In the context of this theoretical model, it should be noted that some of the existing endophenotypes for AUDs are limited in their ecological validity—this is particularly true of tasks that use alcohol cues to probe the reward network, but fail to simultaneously access the control system because the individual is not asked to inhibit behavior while the cue is being presented. In “real life” situations in which an individual attempts to control his or her drinking, cue-induced craving places high demands on both reward and control systems [1], as the individual decides whether or not to drink in response to alcohol cues. For this reason, fMRI tasks aimed at defining an endophenotype for AUDs should ideally involve simultaneous alcohol cue presentation and an inhibitory control task. Implementation of an fMRI task aimed at characterizing the neural basis for the reward vs. control network imbalance could help to classify individuals in terms of AUD severity, and may have implications for optimizing personalized treatments.

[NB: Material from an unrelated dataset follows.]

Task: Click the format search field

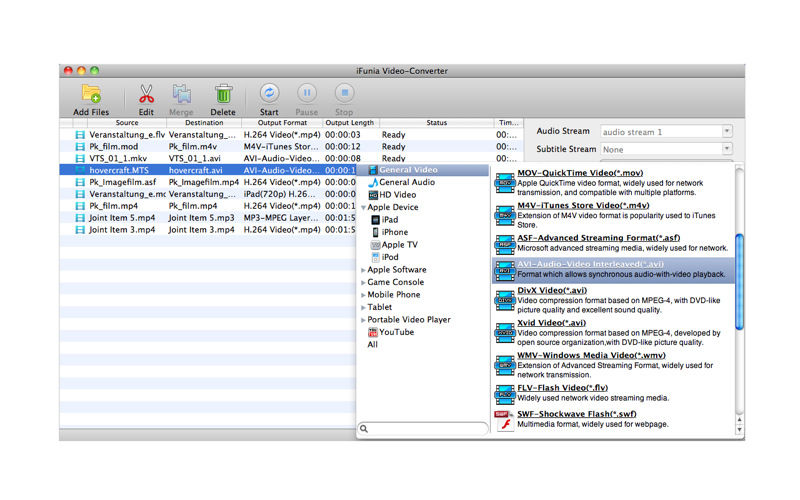Action: (425, 428)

For this reason, our group is developing an fMRI task designed to identify neural activation patterns that characterize the extent to which dysregulated reward processing in response to acute alcohol cue exposure compounds the behavioral effects of impaired response inhibition. This task combines the standard SST paradigm with visual alcohol and control cues. We hypothesize that our task will elicit differential neural activation during stop–signal inhibition, depending upon which cue is presented, and that this difference will depend on severity of alcohol dependence. Similarly, Fryer et al. [32••] have implemented a visual–oddball paradigm using alcohol and control images, and have used this task to categorize altered neural activation patterns throughout the stages of addiction.

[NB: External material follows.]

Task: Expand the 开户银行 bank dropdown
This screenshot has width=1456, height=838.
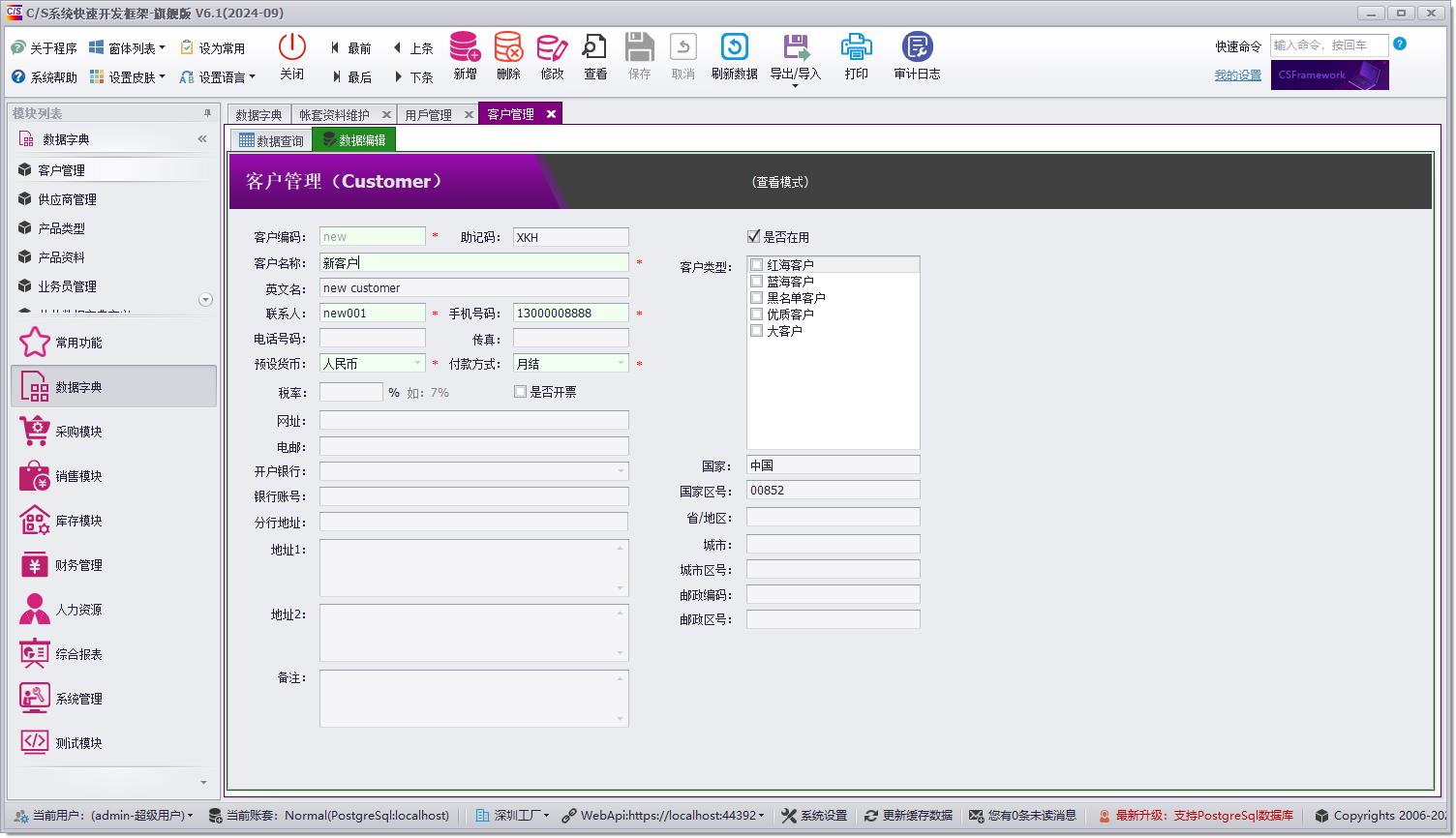Action: tap(621, 470)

In general, existing reward-based decision-making tasks [67] have proved useful for examining the relationship between control processes and specific aspects of reward (i.e., reward prediction, anticipation, etc.). For instance, gambling paradigms have been useful for examining cognitive control and reward expectation [89] and delay discounting tasks have been used to study impulsivity in the context of reward anticipation [101]. However, a task that taxes control systems while simultaneously activating the reward network using craving-inducing cues (rather than the real or imaginary monetary rewards typically used in reward-based decision-making tasks) may have particular relevance for better understanding AUDs, given the clinical implications of altered neural responses to alcohol cues, and the relationship between cue-induced craving and relapse [99]. Ultimately, such a task could be further specified to examine control over drinking behavior itself, perhaps through an fMRI compatible adaptation of a laboratory drinking paradigm [3].

Conclusions

Numerous biologically based endophenotypes that mediate the effects of genetic variations on AUD severity have been identified. Well-supported AUD endophenotypes include alcohol metabolism, electrophysiology measures, and subjective responses to acute alcohol consumption. In recent years, neuroimaging techniques have been used to examine potential endophenotypes related to reward dysregulation and impulsivity. We propose that further research would benefit from expanding this work, and focusing on endophenotypes consistent with a theoretical framework emphasizing the imbalance between neural reward and control networks, and the shifting network balance that can occur as individuals progress from recreational drinking to dependence. Gaining a deeper understanding of the interplay between these two networks—and identifying genetic variation and neural adaptations that affect reward and control processes—are likely to have important implications for diagnosis and treatment of AUDs.